Мой сын извергал хулу? Нет-нет, лишь причудилось мне и натолковалось нынче: это лжепророк Аввакумище нанес на меня смуту. Господь наш виден ревностному взору, как вижу я сей миг свой указательный перст.
...А сын мой удалился к Пресветлой Лучье в обитель, невинный, беспорочный агнец. И дочь последовала за ним в райские кущи. Не весть ли прислал какую и остерег, чтоб не мешкал я в церковных затеях ввиду грозящей непогоды? А может, и свидеться нам вскоре? Никон с покорностью подумал о смерти, и ничто не восстало, не ужаснулось в нем, лишь кровь вдруг вспыхнула в жилах. Детки мои, детки, благодарные Господни голуби.
В печуре стояла икона Иверской Божией Матери. Никон всхлипнул, опустился на колени и запричитал: «О, прекрасная Заря, держащая истинного Света! Возлюби раба недостойнейшего своего, дай соломинку утопающему в безмерном гресе! Помоги отшатитися от мирского и управиться с сердечной досадою и тщетою».
И сразу отпустило в груди, отмякла горечь в горле. Патриарх, не утирая слез, поднялся с тоскнущих колен, чувствуя себя одиноким и старым. Он насунул очки на взгорок носа, припухшего от слез, и Божья Матерь сквозь зеницы вступила в него и заполнила всего благодатью и миром. Воистину Заря Прекрасная и неизреченная в святых небесных одеждах.
...На Валдае приканчивалось строительство Иверского монастыря: затеял его Никон, безмерно возлюбя Иверскую Богоматерь. Поклончивый и богобоязненный государь одарил монашью обитель подворьем в Москве, наделил пустошами, и селами, и деревнями, и разными ухожьями. Никон же вывез из франкских земель большой полислей из желтой меди в размахе с большое дерево с коваными цветами и птицами; обошлось паникадило в девятьсот динаров. Он же решил поднесть приписанному под себя монастырю икону Иверской Заступницы, сработанную афонскими старцами. А дворцовые чеканщики одели Царицу Небесную в золотые ризы, обложили драгоценным камением, так что встала икона патриаршьей казне в четырнадцать тысяч рублей: столько и все церкви Москвы за лето не насбирают...

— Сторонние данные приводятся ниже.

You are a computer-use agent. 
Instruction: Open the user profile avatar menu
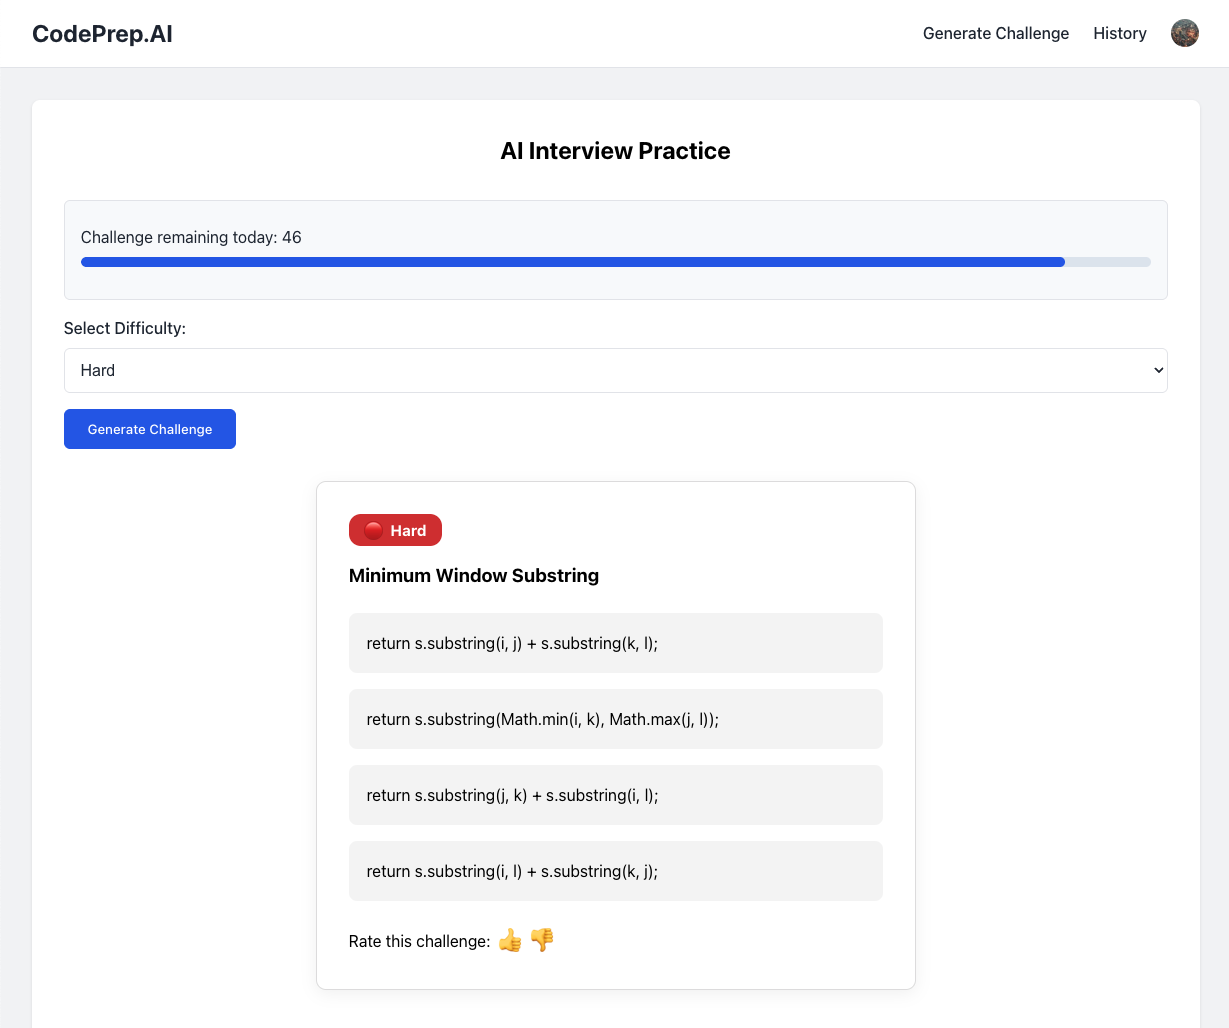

Никон нищ, как смиренный инок: много ли стоят житняя горбушка, соленый огурец и горшочек тыквенной кашки? Но он и наделен воистину царскими сокровищами, как патриарх-государь: ибо бесконечна к нему щедрая любовь Алексея Михайловича. Давно ли Никон на патриаршьем троне, а уже пятнадцать тысяч крестьянских дворов, помимо прежних десяти тысяч, отошли по царской воле в Монастырский приказ. Давая хлебы на пропитанье искреннему молельщику своему, русский мужичонко копытит копорюгою пашню, тянет тягло, чистит новины и устроят гари, ловит рыбу и бьет зверя, выхаживает всяческие плоды, варит соль, гоняет табуны и сбивает коровье масло; тонок, почти невидим денежный ручеек от каждого подворья, но зато с краями полна патриаршья золотая криница.
...Монаху подобает трудиться неустанно и молиться смиренно, а не стяжатися. Грех тот батько-патриарх на свои плечи взвалил, чтобы не скудела монастырская гобина, чтобы изящные изуграфы писали святые доски, чтобы не тратились молью соборные ризницы и не опадал в прах церковный завод. Да, я – кир Никон, не замотай и не заплутай, я не утаил из мошны ни полушки, никто не зазрит меня в поклончивости утробе своей и многопировании, и ни единой копейки не выпадет из патриаршьей казны, пока я прочно держу в руке посок святого Петра. Я скупец? Да, но для себя лишь. Мне-то хватит одного опреснока, чтобы умирить глад. Тогда, быть может, я великий Мамона монастырских угодий и за-ради лишнего ефимка вогнал в маету и нищету чернецов и старцев, попрекая всякою ложкою похлебки? иль ввел в зазор трудника и работника? иль ввергнул в юзилище праведника, упадя в напраслины и ревность? Велики протори монастырские, много надо труждатися всем, чтобы спасти храм Христов от туги и студеня.